PMIs repercutem nos mercados
Na Europa, os principais índices acionários apresentaram alta nesta sessão, impulsionados pelos resultados melhores do que o esperado nos PMIs (Purchasing Managers Index) divulgados nesta manhã. O índice referente ao setor industrial da zona do euro subiu de 48,8 para 50,1, superando as expectativas mercado, de 49,1 e atingindo sua máxima em 18 meses, com o resultado superando a marca de 50, que separa contração de expansão. Na Alemanha, o índice industrial também mostrou expansão, com 50,3 ante expectativa de alta para 49,3. Já na França o mesmo índice continuou mostrando contração, porém aproximando-se da marca, com 49,8 - as projeções do mercado apontavam 48,9 no mês.

Por outro lado, o PMI preliminar do HSBC mostrou recuo inesperado na indústria chinesa. Analistas esperavam que o índice subisse de 48,2 para 48,6, mas o resultado decepcionou as expectativas, com 47,7, menor nível em 11 meses.

Já nos EUA, assim como na Europa, o PMI industrial mostrou bom resultado, subindo para seu maior patamar em 4 meses. O índice registrou alta para 53,2 em julho, ante 51,9 apontados no mês anterior. Mas, segundo o Instituto Markit, que compila o índice, apesar da melhora, o desempenho da indústria dos EUA permanece abaixo do visto no início do ano, com menor demanda de países exportadores, principalmente China e alguns emergentes.

Resultados guiam Wall Street
Além do PMI, o desempenho dos principais índices acionários norte-americanos seguiram o tom ditado pela temporada de resultados. Enquanto o balanço acima do esperado do terceiro trimestre fiscal da Apple animou os investidores e ajudou a puxar o índice Nasdaq Composite, que agrega as ações de empresas de tecnologia, em 0,02%, o resultado abaixo do esperado da Caterpillar pesou sobre o Dow Jones, que caiu 0,17%.
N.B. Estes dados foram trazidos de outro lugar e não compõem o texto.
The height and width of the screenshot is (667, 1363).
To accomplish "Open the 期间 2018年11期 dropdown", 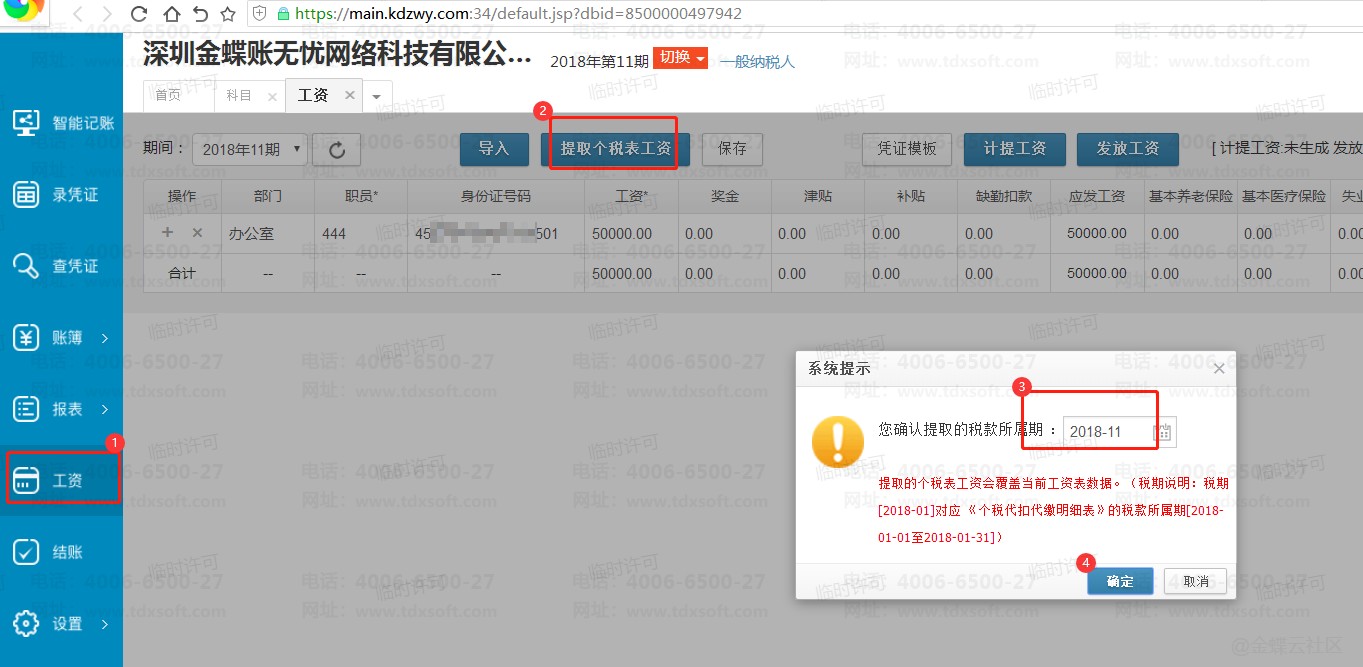I will [x=249, y=150].
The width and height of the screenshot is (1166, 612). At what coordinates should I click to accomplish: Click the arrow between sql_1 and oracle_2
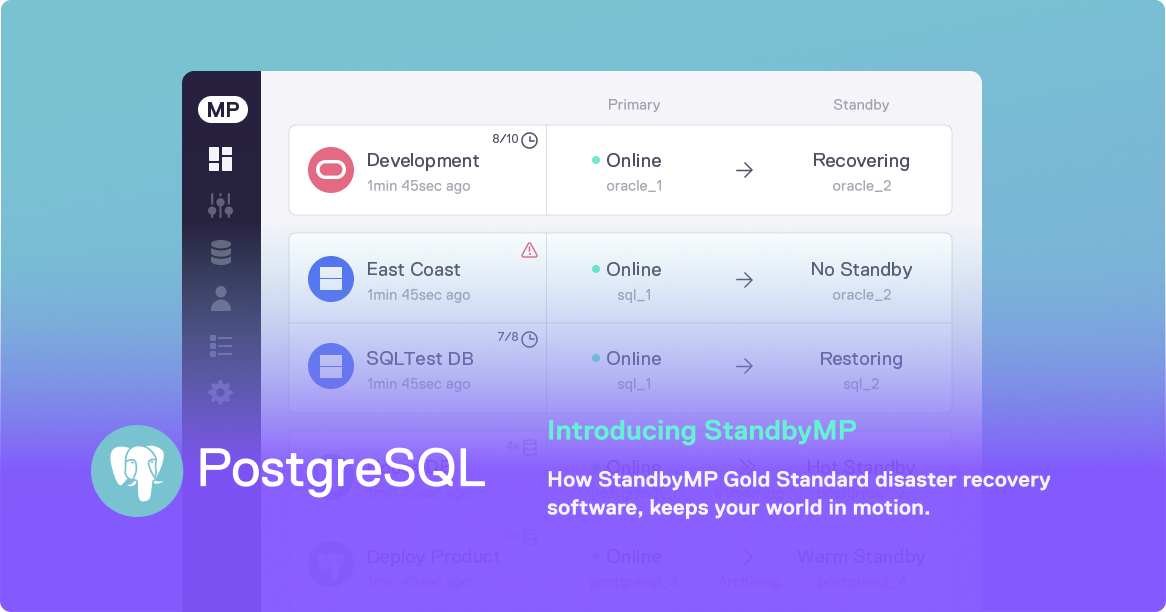click(x=744, y=280)
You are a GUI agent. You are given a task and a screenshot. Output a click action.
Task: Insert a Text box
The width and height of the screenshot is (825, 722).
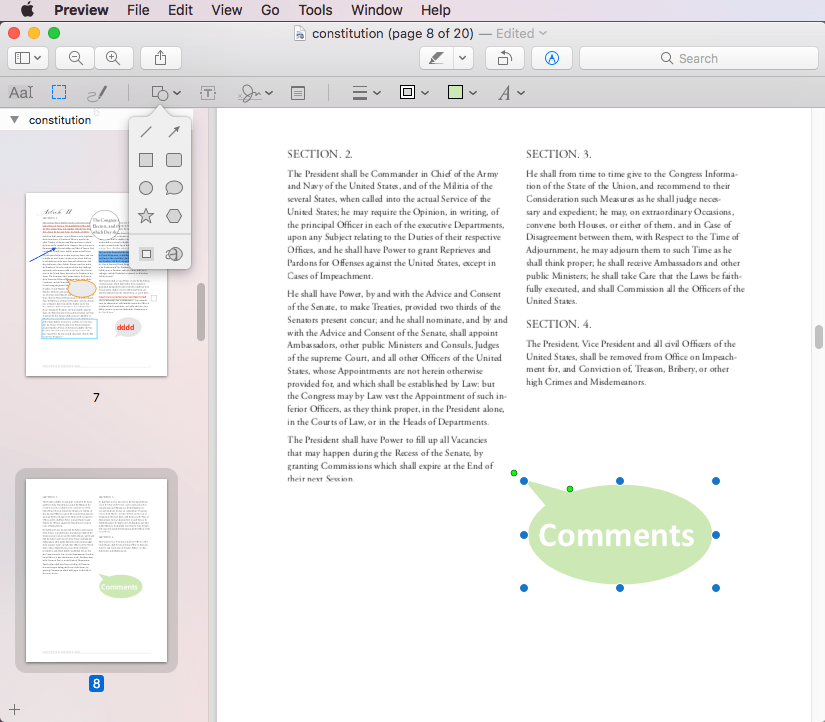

A companhia industrial reportou queda em seu lucro líquido, com US$ 960 milhões ou US$ 1,45 por ação - no mesmo período de 2012 o lucro foi de US$ 1,7 bilhão, ou US$ 2,54 por ativo. Com queda de quase 16% em sua receita no período, a Caterpillar reduziu sua perspectiva para o resultado anual, creditando o fraco desempenho à redução de estoques de máquinas por parte de concessionárias independentes.

Ainda nos EUA, foram divulgados dados do setor imobiliário, com o MBA Mortgage Index caindo 1,2% até o dia 20 de julho, ante queda de 2,6% registradas no período anterior.

Já o New Home Sales, indicador que mensura a quantidade de novas casas vendidas nos EUA subiu mais do que o esperado, para 497 mil novas moradias, ante 483 mil esperadas. O dado mais forte, por sua vez, tem efeito negativo para o mercado porque pode levar o Federal Reserve a reduzir os estímulos à economia do país antes do que se imagina.